FleCSI provides a unified API for launching kernels through an executor, using constructs like forall
and reduceall
.
Simple Parallel Loop
FleCSI provides a convenient API to iterate over data using the forall
construct.
This construct is based on Kokkos::parallel_for
and enables efficient, parallel execution over a range of elements.
Consider the example below, where each value in the accessor are incremented:
void modify(exec::accelerator s,
mesh::accessor<ro> t,
field<double>::accessor<rw> p) noexcept {
s.executor().forall(c, t.cells()) {
p[c] += 1;
};
}
In this snippet, the loop index c
is implicitly declared by the forall
construct.
The iteration is over the range t.cells()

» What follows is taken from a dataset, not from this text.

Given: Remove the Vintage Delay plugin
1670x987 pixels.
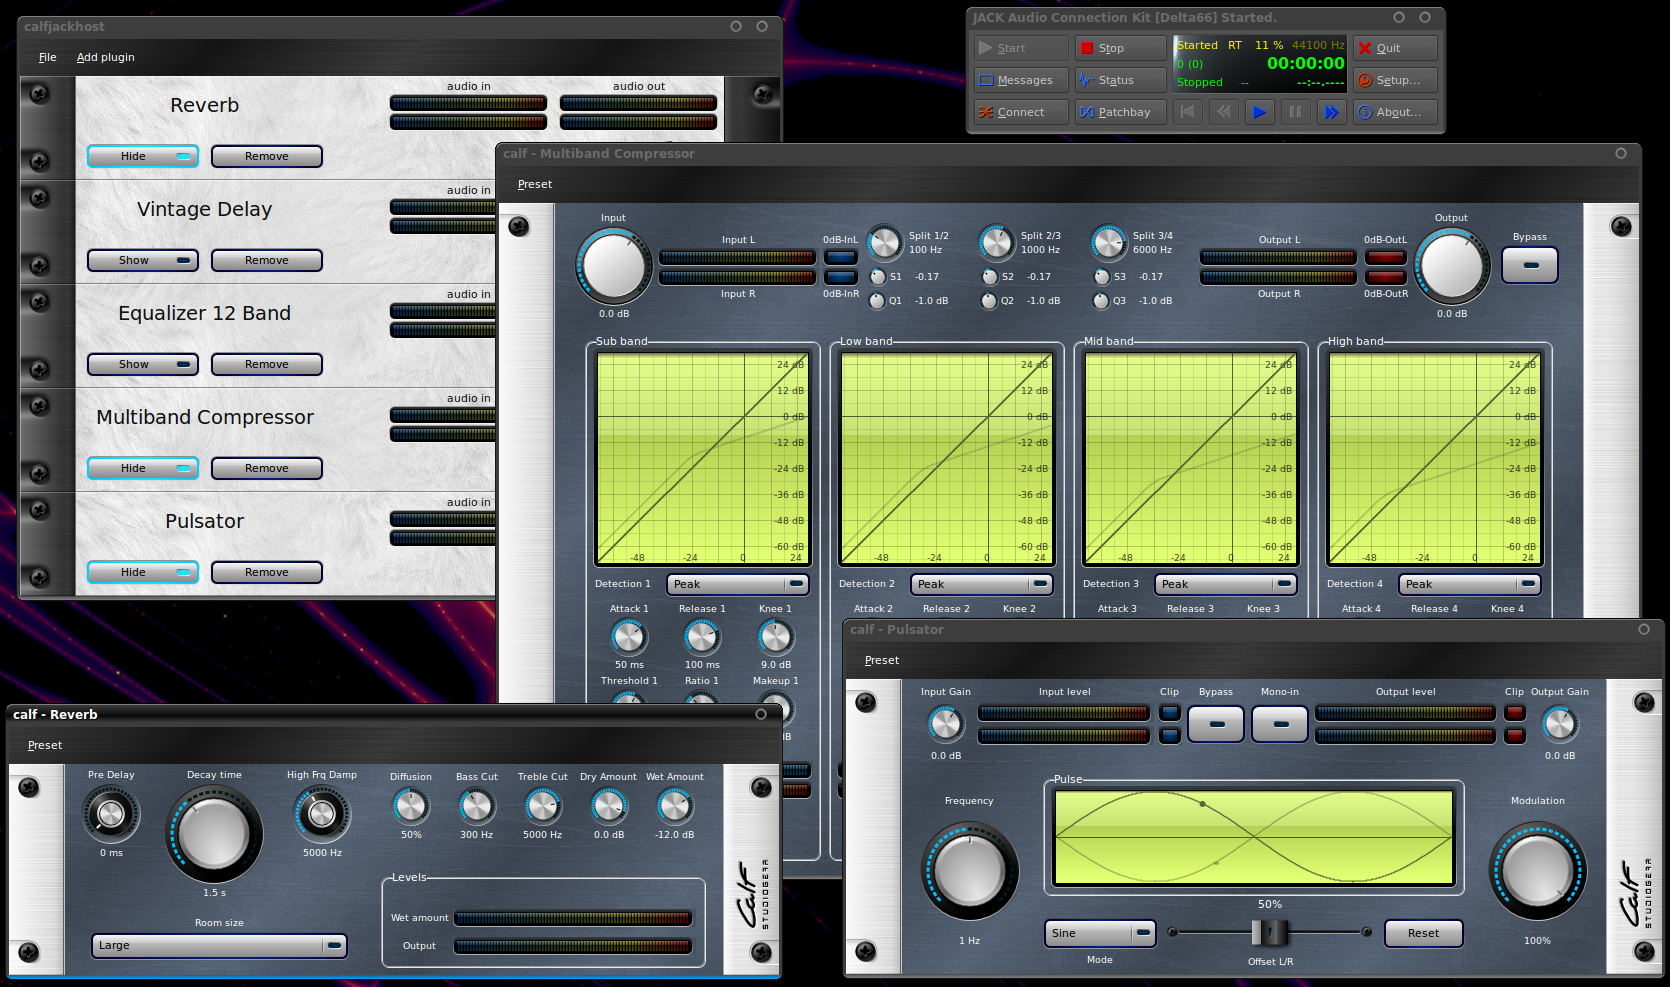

, which provides access to the mesh entities visible to the task.
The loop body is a lambda expression that must be followed by a semicolon.
Advanced Ranges
FleCSI also supports iterating over an mdspan using mdiota_view
:
s.executor().forall(
mi,
mdiota_view(
md,
exec::full_range,
exec::prefix_range{2}
)) { /* ... */ };
A subset of the array can be selected using parameters such as full_range
, prefix_range
, or sub_range
.
Reductions Inside Kernels
To obtain a reduced value from a parallel iteration a task uses the reduceall
construct (based on Kokkos::parallel_reduce
).
For instance, the following kernel computes the maximum value over all cells:
void reduce1(exec::accelerator s,
mesh::accessor<ro> t,
field<float>::accessor<ro> p) noexcept {
auto res = s.executor().reduceall(
c, up, t.cells(), exec::fold::prod, double) {
up(p[c]);
};
}
Here, up
is an additional variable declared by reduceall
to collect values using the given type double
from the kernel, while exec::fold::max
defines the fold operation.
Further executor features
Executors support additional member functions for special cases. Some of these specify optional, composable behavior for a kernel launch:
void modify(exec::accelerator s,
mesh::accessor<ro> t,
field<double>::accessor<rw> p) noexcept {
s.executor()
.named("named forall")
.threads<64, 1>()
.for_each(t.cells(),
[p] FLECSI_INLINE_TARGET (auto c) {
p[c] += 2;
});
}
In this example, named("named forall")
attaches a label to the kernel which can be used by Kokkos Tools for profiling and debugging.
threads<64, 1>()
specifies the number of threads and blocks for the construct, here one block of 64 threads.
for_each
is a function template equivalent of forall
that directly accepts a function object.
reduce
is the equivalent for reduceall
; function objects used with these must be declared with FLECSI_INLINE_TARGET
for compatibility with typical GPU compilers.